È l’occasione perfetta per un intervento ufficiale. Il primo presidente della Corte di Appello, Giovanni Pizzillo – lo stesso che qualche anno prima ha consigliato a Rocco Chinnici di «caricare di processi» Falcone – convoca il giudice nella sua stanza. Lo avverte che investirà del «caso» il Consiglio Superiore della Magistratura, annuncia che forse ci sono anche le condizioni per il trasferimento in un altro distretto giudiziario di uno dei due, lui o Francesca, per «incompatibilità ambientale». Falcone non fa una piega. Pizzillo non si muove. Il suo avvertimento l’ha lanciato.

Contro Falcone è già nato un «partito» dentro il Tribunale. Ci sono quelli che lo denigrano. Come Beniamino Tessitore e Giuseppe Prinzivalli. Altri che si fingono amici. Come Vincenzo Geraci. Monta ogni giorno di più un risentimento verso quel giudice che sta dimostrando una notevolissima capacità investigativa e una profonda conoscenza del fenomeno mafioso. È un magistrato unico nel panorama italiano. La città mafiosa lo teme. Aspetta solo una sua mossa falsa per colpirlo. Palermo si scopre all’improvviso «garantista». Si riempie di valorosi sostenitori delle libertà civili, che gridano instancabili «al rispetto delle regole», che puntano il dito contro «quello che vuole arrestare tutti». E poi un giudice è un giudice. E non «combatte». Neanche contro la mafia.

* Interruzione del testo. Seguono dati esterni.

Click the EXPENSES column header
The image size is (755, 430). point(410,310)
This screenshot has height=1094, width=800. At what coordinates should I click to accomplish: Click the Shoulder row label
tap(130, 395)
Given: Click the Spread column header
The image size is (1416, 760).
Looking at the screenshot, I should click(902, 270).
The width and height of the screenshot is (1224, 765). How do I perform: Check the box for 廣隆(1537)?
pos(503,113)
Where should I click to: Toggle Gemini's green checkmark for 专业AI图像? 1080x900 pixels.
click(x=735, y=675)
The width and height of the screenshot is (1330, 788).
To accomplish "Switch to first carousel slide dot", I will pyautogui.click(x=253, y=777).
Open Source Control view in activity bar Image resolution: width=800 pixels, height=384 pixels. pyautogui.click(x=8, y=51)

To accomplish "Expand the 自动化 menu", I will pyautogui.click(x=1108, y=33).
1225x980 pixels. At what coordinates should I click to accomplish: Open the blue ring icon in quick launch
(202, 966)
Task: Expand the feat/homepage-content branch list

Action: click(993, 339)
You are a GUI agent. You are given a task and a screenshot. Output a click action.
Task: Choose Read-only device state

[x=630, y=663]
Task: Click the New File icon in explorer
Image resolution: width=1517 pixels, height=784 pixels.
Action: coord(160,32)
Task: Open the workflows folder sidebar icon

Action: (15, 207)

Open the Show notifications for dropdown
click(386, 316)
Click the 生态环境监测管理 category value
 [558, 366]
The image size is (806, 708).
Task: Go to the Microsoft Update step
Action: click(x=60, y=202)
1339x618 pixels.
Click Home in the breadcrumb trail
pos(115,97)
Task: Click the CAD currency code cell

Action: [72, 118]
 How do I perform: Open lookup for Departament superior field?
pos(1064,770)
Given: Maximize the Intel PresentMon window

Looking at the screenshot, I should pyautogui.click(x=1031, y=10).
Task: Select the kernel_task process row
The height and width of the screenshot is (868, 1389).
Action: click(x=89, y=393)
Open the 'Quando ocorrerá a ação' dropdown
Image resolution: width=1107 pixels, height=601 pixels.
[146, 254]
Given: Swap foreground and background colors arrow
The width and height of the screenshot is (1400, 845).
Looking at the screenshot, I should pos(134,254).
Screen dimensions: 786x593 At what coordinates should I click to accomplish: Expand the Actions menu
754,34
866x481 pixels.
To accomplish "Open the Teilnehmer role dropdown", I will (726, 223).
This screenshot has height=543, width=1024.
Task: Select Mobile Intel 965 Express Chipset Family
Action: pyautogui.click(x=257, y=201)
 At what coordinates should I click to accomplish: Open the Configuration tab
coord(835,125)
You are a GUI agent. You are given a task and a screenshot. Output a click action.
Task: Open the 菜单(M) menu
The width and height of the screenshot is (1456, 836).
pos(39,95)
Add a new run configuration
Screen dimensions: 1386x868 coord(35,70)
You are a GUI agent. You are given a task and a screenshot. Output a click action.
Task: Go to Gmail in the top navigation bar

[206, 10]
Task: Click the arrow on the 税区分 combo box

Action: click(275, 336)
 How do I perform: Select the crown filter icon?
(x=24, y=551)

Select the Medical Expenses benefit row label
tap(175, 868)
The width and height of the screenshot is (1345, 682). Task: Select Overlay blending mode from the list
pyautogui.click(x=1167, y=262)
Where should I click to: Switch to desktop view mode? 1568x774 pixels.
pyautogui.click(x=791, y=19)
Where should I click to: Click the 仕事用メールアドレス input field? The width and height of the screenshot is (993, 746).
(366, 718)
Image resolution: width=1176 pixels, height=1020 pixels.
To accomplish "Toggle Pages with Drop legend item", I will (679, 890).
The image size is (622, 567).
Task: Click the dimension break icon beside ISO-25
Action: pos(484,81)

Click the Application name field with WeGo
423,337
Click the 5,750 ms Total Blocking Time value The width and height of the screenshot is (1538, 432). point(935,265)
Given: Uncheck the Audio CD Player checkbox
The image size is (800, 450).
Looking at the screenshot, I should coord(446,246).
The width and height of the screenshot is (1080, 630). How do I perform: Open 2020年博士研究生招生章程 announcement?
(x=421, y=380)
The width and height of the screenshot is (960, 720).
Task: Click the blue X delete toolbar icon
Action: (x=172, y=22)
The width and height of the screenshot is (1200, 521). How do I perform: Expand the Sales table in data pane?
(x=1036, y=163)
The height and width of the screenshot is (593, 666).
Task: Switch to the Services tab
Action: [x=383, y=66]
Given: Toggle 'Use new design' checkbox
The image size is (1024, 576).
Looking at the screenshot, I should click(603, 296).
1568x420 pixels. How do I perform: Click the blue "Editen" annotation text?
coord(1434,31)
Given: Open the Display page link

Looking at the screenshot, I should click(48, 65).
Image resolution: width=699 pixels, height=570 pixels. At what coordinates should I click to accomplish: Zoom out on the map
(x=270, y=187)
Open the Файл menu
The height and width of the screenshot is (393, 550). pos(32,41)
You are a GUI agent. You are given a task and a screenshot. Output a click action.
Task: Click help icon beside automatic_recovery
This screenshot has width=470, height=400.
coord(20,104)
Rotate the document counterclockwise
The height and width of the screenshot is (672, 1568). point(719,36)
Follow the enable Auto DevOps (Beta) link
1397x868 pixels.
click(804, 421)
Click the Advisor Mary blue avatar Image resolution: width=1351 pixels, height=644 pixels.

Un giornale amico dei potenti

Il Giornale di Sicilia dà spazio a chiunque parli male di Falcone. Gli attacchi a mezzo stampa sull’«antimafia spettacolo» si fanno sempre più sfacciati mano a mano che le sue indagini vanno avanti. Il messaggio che passa ogni giorno dalle pagine del quotidiano più letto della città è che l’opera del magistrato è tutta una «sceneggiata». C’è mezza Palermo che batte le mani.

Per anni, Il Giornale di Sicilia l’ho sfogliato per i necrologi. Le notizie vere si trovavano solo in quelle pagine. Moriva un potente e mi andavo a leggere chi piangeva l’«amico fraterno» o portava l’ultimo saluto alla «figura indimenticabile». Sotto quelle due righe dei «dolorosamente colpiti dell’improvvisa scomparsa», c’erano nomi e cognomi, uno dietro l’altro o sparsi nei diversi annunci funebri. A volte il necrologio mi confermava ciò che già sapevo sugli intrecci di un certo ambiente, a volte mi riservavano sorprese. Scoprivo personaggi insospettabili legati fra loro e avvicinati dalla comune amicizia con il morto. Per il resto, Il Giornale di Sicilia era sempre molto prevedibile. Sempre schierato con il potere di Palermo. Lo specchio della città palude.

Ma anche lì dentro non erano tutti uguali. Non ho mai conosciuto Mario Francese, il cronista giudiziario del «Sicilia» ucciso dalla mafia il 26 gennaio del 1979. Di lui mi hanno parlato i colleghi più anziani, come di un uomo generosissimo e di uno straordinario giornalista. Mario Francese è morto per alcuni articoli sugli affari dei boss. Mentre lui scriveva, il suo editore – il Cavaliere Federico Ardizzone – i boss li frequentava. Mario era un altro uomo solo di Palermo.